→ **SET TASKS**:
[1] According to the brain drain article, in what year did the author emigrate from Lithuania to Israel?
[2] Continue the brain drain article from its last sentence.

The largest portal Breaking Israel News published my new article “What Can Israel Do About Its ‘Brain Drain’ Problem”

“More than all that you guard, guard your mind, For it is the source of life.” (Proverbs 4:23)

Israel isn’t losing its best and brightest because of greener pastures or higher standards of living abroad. It is losing because it is turning its back on its true identity. To solve the brain drain, the Israeli heart must be replenished first.

I understand what lies at the heart of scientists, academics and other great minds who are making the decision to leave Israel.

In 1974, I emigrated from Lithuania to Israel and stopped in Vienna for a temporary transit. All the cars were full of Jews who chose to emigrate to the United States, Canada or Western European countries. My family and another Georgian family were the only ones “crazy enough” to immigrate to Israel. As a young ambitious scientist, I could not imagine that forty-four years later, in 2018, I would be witnessing a different kind of Israel.

In today’s Israel, both great and average minds alike can be easily tempted by dubious organizations to abandon their homeland. The reason is simple: the pursuit of material profit. Many times, these offers come from sources with an interest in weakening Israel, and unfortunately, Israel’s leaders are busy trying to divide and conquer whatever’s left of the pie, rather than making the pie bigger together.

What’s worse, a fertile soil has been created here for people in positions of power to join hands in certain directions. There’s no real way to monitor the various ties being forged between government, military, police, courts and the media. Checks and balances are eroding and separation of powers is not always there. The successful players and brilliant minds who stay here are those who make the most profit.

Our Spiritual Potential Is Our Most Valuable Asset

Had I been warned about this situation forty-four years ago, I would have taken my family to the land of unlimited possibilities and urged the Georgian family to come with me, or at the very least retrace my steps.

→ **SUPPLIED RECORDS**:
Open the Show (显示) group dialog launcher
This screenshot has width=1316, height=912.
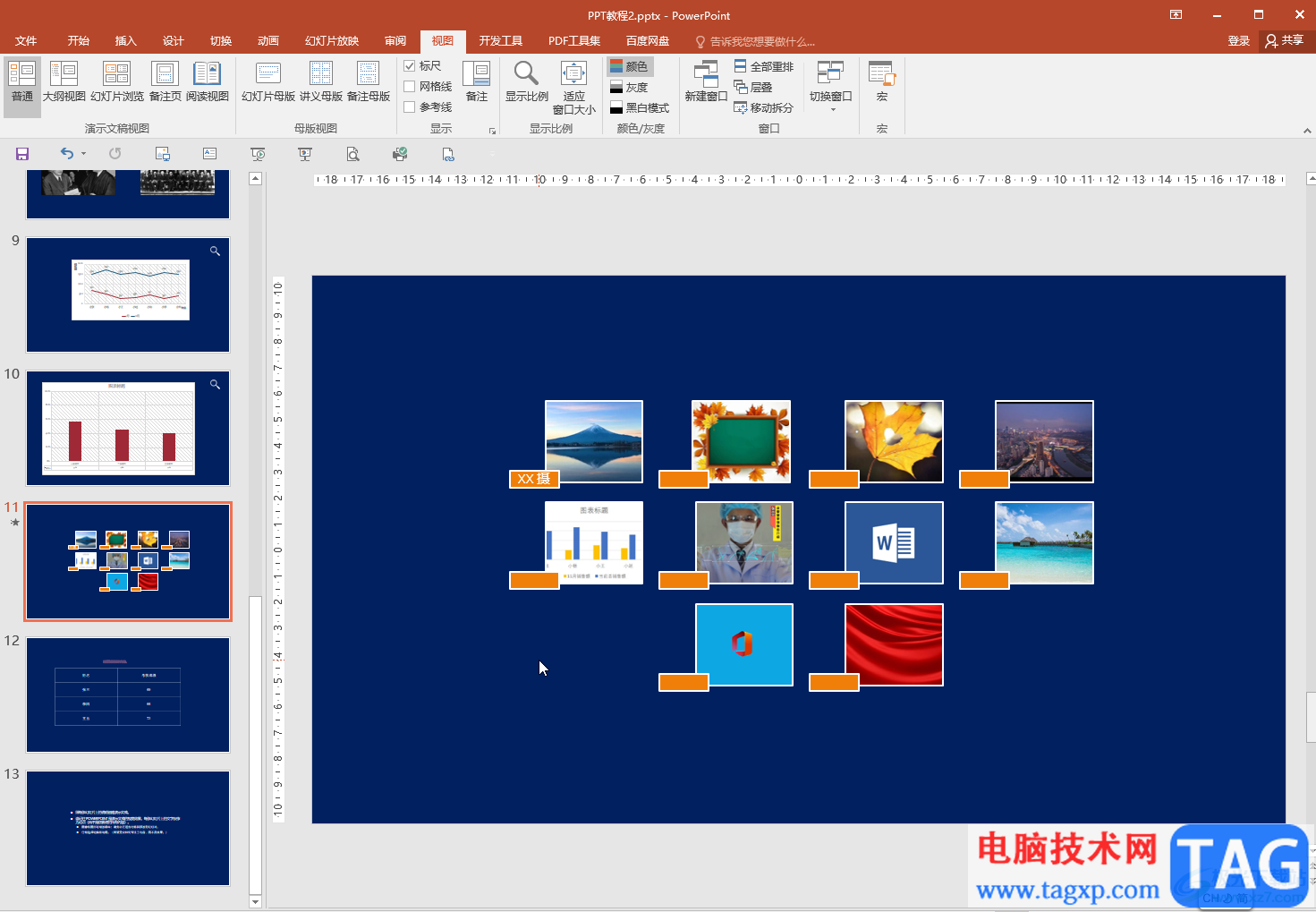pyautogui.click(x=492, y=131)
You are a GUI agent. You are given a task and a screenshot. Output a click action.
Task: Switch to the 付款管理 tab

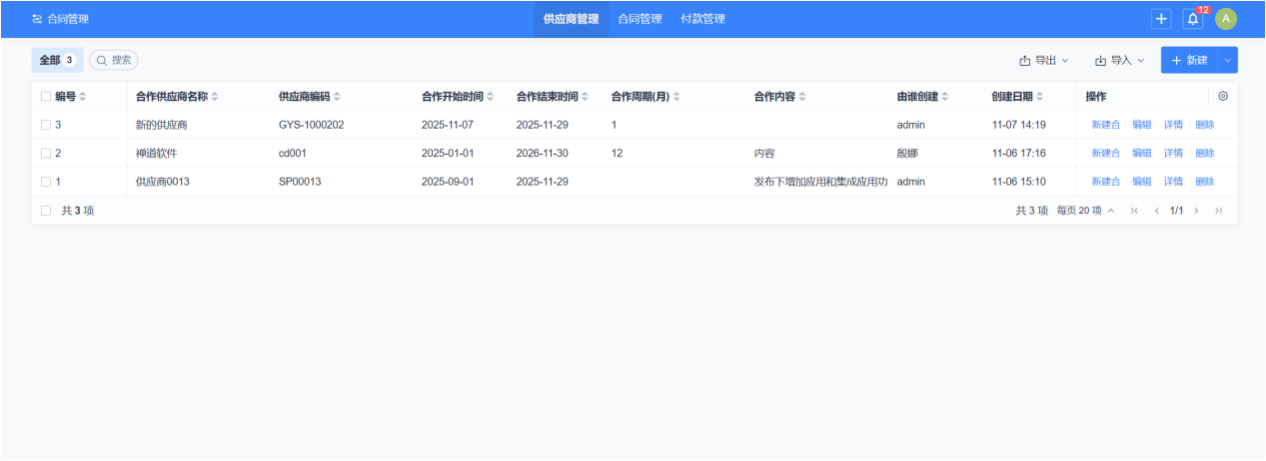click(702, 19)

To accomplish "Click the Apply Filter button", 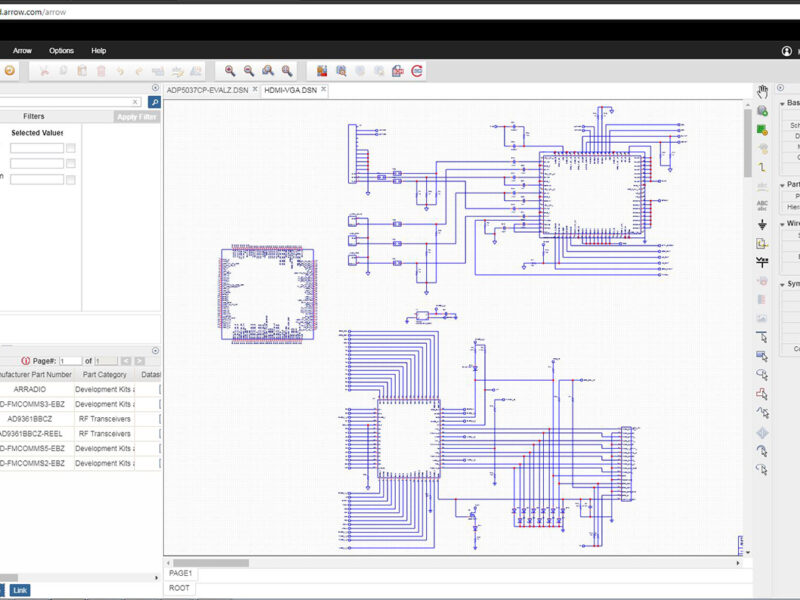I will coord(135,117).
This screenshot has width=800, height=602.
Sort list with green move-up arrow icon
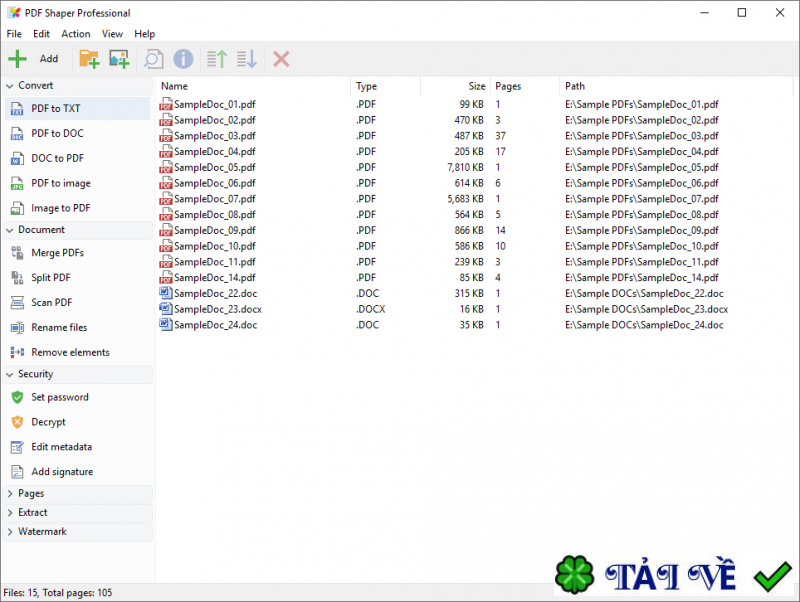click(215, 59)

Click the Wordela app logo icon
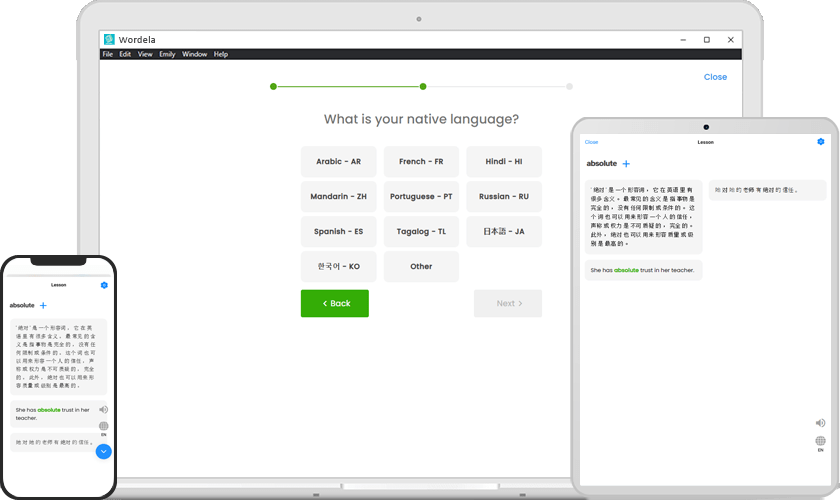109,39
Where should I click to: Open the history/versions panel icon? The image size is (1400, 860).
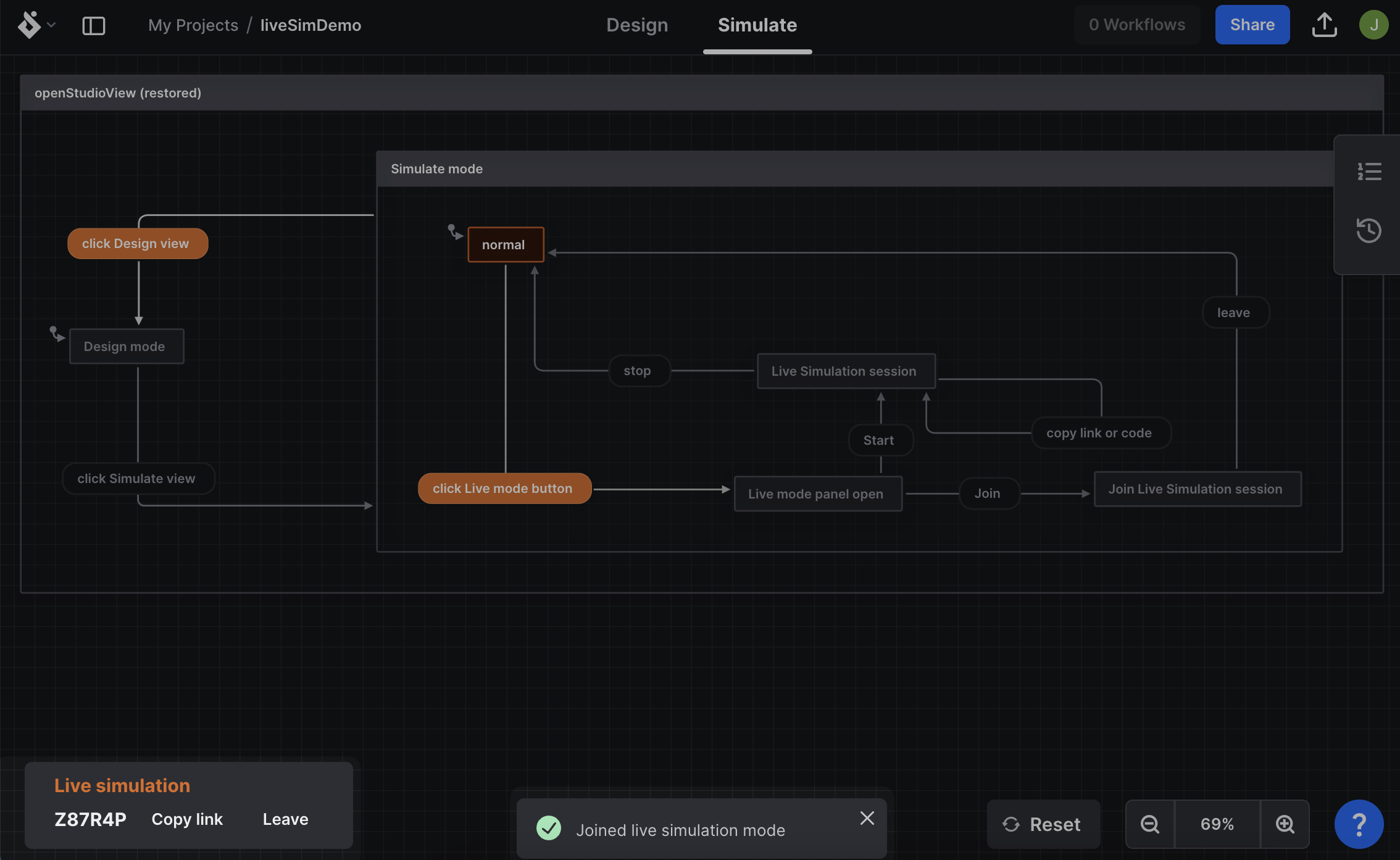[1366, 229]
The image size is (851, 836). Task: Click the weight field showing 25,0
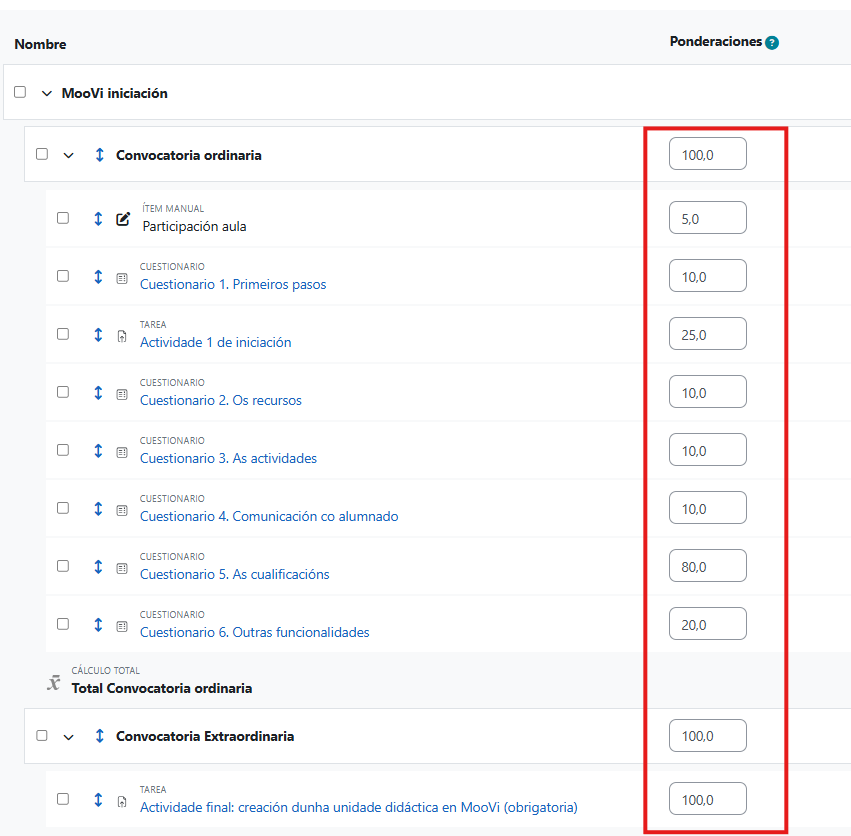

→ **EXPECTED RESPONSES**:
[1] 1974

[2]
What keeps me here in Israel? Only the spiritual potential that lies within our people. We carry a spark of unity that comes from our very foundation as a Jewish people, and if we rekindle it here on the land of Israel, we will rediscover our spiritual mission to be “a light unto nations.”

Being a shining example of unity is our vocation as a people and that is why, deep down, all nations are expecting something to come from us. When we fail to provide that example, the nations are driven to apply pressure on us in various ways, urging us to come together. But if we deliver, we can inspire the whole of humanity towards unity.

Israel has to recognize that the “heart drain” is what causes the “brain drain.” In other words, Israelis have lost touch with that spark of unity that ties them together and has no passion to serve as a beacon of unity for the world. They feel motivated to stick together only when they are under the gun; hence, material profit becomes the only calculation they make.

Abraham Planted the Seed of Love for All People

The first thing Israel should do is a massive campaign reviving the little-known birth story of the Jewish people, which took place in Babylon 3,800 years ago. Surely, everyone can point to Abraham the patriarch as the father of Israel, but very few can recount why and how Abraham brought us together.

The book of Noam Elimelech writes that “Abraham planted the seed of love for all people,” and Maimonides explains that “he went from city to city, kingdom to kingdom, until thousands and tens of thousands joined him, and they are the people of the house of Abraham… and they became a nation” (Yad HaChazakah).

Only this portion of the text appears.